1

I am trying to get a list of all of Kurt Cobain's quotes from the mediawiki api. I have:

https://en.wikiquote.org/w/api.php?format=json&action=query&srsearch=Kurt+Cobain&list=search

BUT, it doesn't seem to give me any of his quotes as shown here...nor does it provide a good format to be able to parse easily.

How do I get a list of all of his quotes using the API? If possible would also like to include the source - e.g. From an interview on MTV with Zeca Camargo, 1993-01-21, Rio de Janeiro, Brazil

Would prefer the API directly but an answer with pywikibot is also good.

user_78361084
  • 3,538
  • 22
  • 85
  • 147
  • @Pascalco This kinda works but seems like there is still a lot of processing to do to weed out what is and isn't a quote: https://en.wikiquote.org/w/api.php?format=json&action=query&titles=Kurt+Cobain&prop=extracts – user_78361084 Aug 15 '20 at 04:06
  • @Tgr not sure how to format into a list – user_78361084 Aug 15 '20 at 04:22

1 Answers1

1

There is no structured data like templates to get the quotes. All you can do is to retrieve quotes via regex from plain wikitext, something like:

>>> import pywikibot
>>> s = pywikibot.Site('en', 'wikiquote')
>>> p = pywikibot.Page(s,'Kurt Cobain')
>>> t = p.text
>>> for quote in t.splitlines():
        if quote.startswith('* '):
            print(quote)
xqt
  • 38
  • 2

_TASK LIST:_
**1)** Answer these questions from the thread about getting quotes through the API, one line each:
(a) Which API parameter value does the asker's comment URL use for `prop`?
(b) In the answer's code, what two characters must a line start with to be printed?
(c) Which Python library does the answer's code import?
**2)** Say whether each statement agrees with the thread about getting quotes through the API. Give yes or no, followed by the deciding words from the thread, quoted exactly.
(a) The asker would accept an answer that uses pywikibot.
(b) The answer says templates provide structured data for the quotes.
(c) The answer's code loads the page titled Kurt Cobain.

_ENTRIES:_

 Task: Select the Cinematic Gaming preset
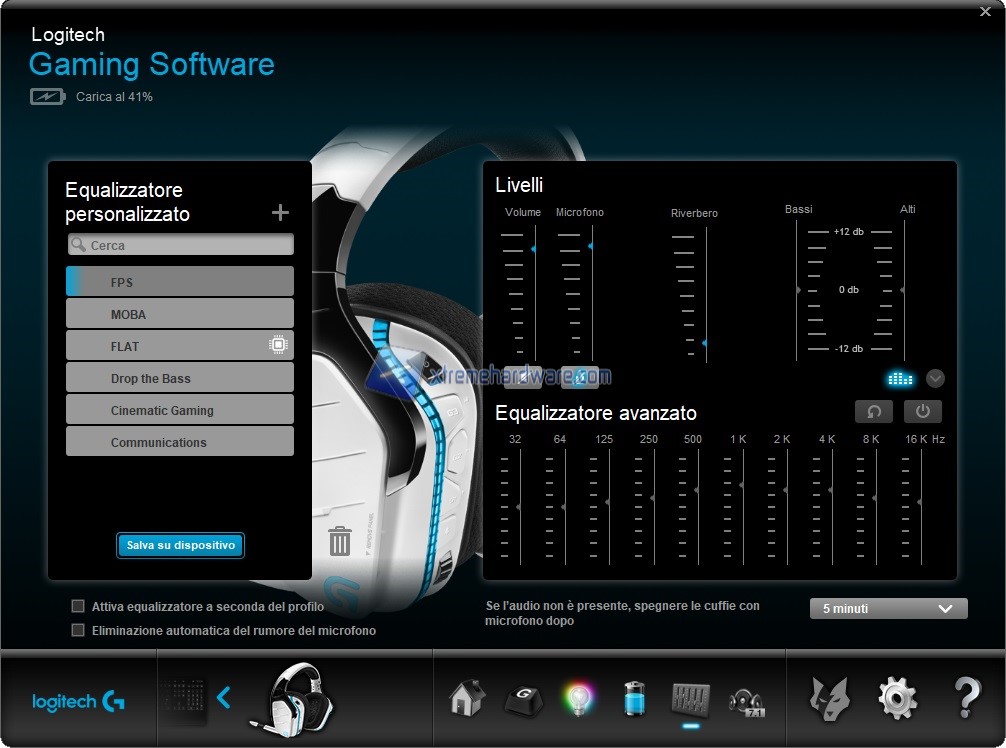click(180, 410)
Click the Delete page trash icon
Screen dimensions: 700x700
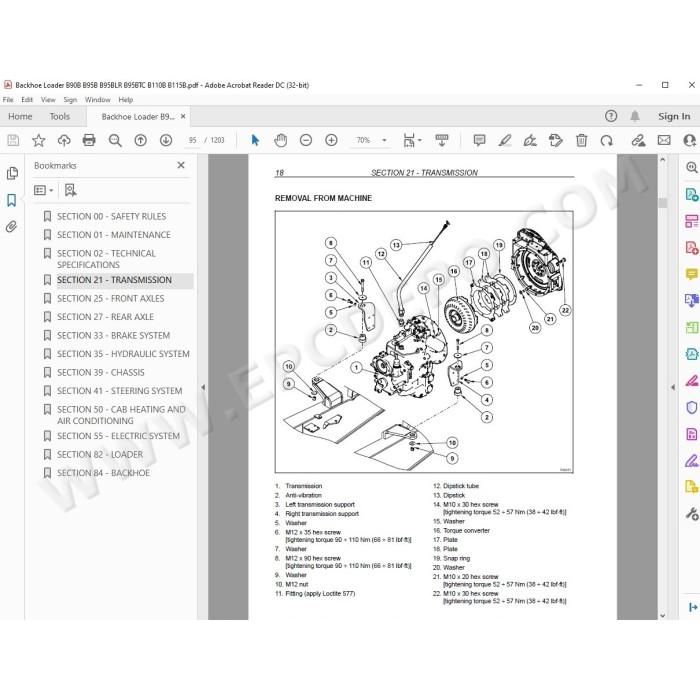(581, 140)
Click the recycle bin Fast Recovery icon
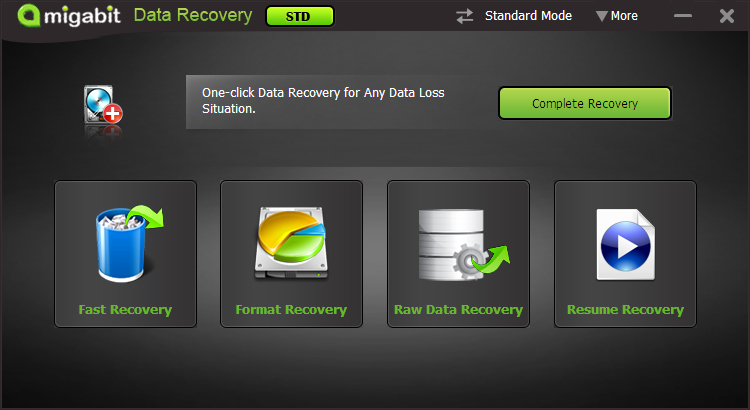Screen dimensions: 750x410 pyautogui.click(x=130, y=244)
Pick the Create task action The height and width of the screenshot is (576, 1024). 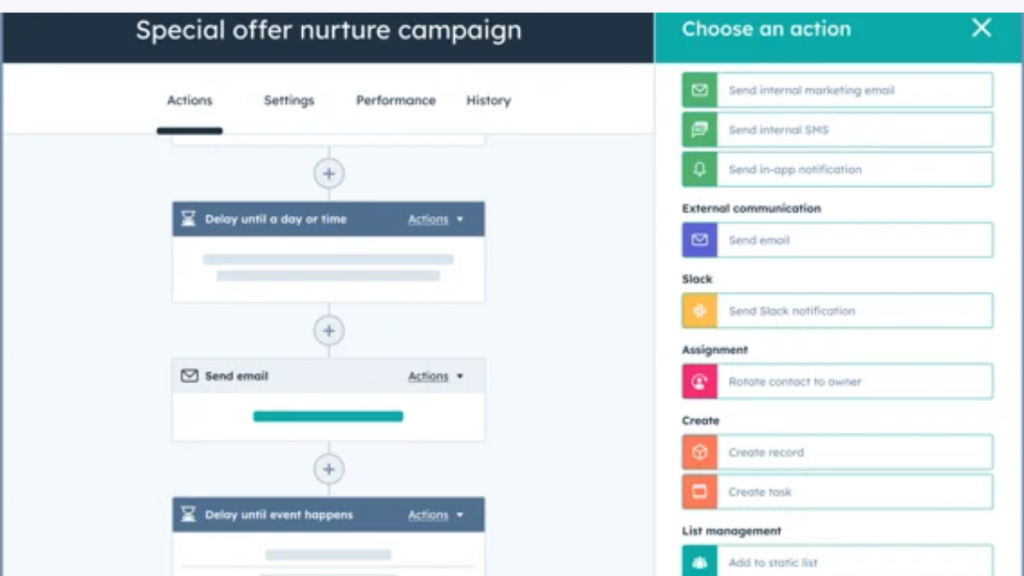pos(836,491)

---

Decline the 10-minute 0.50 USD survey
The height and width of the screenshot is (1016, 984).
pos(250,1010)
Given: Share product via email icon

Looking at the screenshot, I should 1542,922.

_TASK RESPONSES:_
**1)**
(a) extracts
(b) An asterisk followed by a space ('* ')
(c) pywikibot

**2)**
(a) Yes: "an answer with pywikibot is also good."
(b) No: "There is no structured data like templates to get the quotes."
(c) Yes: "p = pywikibot.Page(s,'Kurt Cobain')"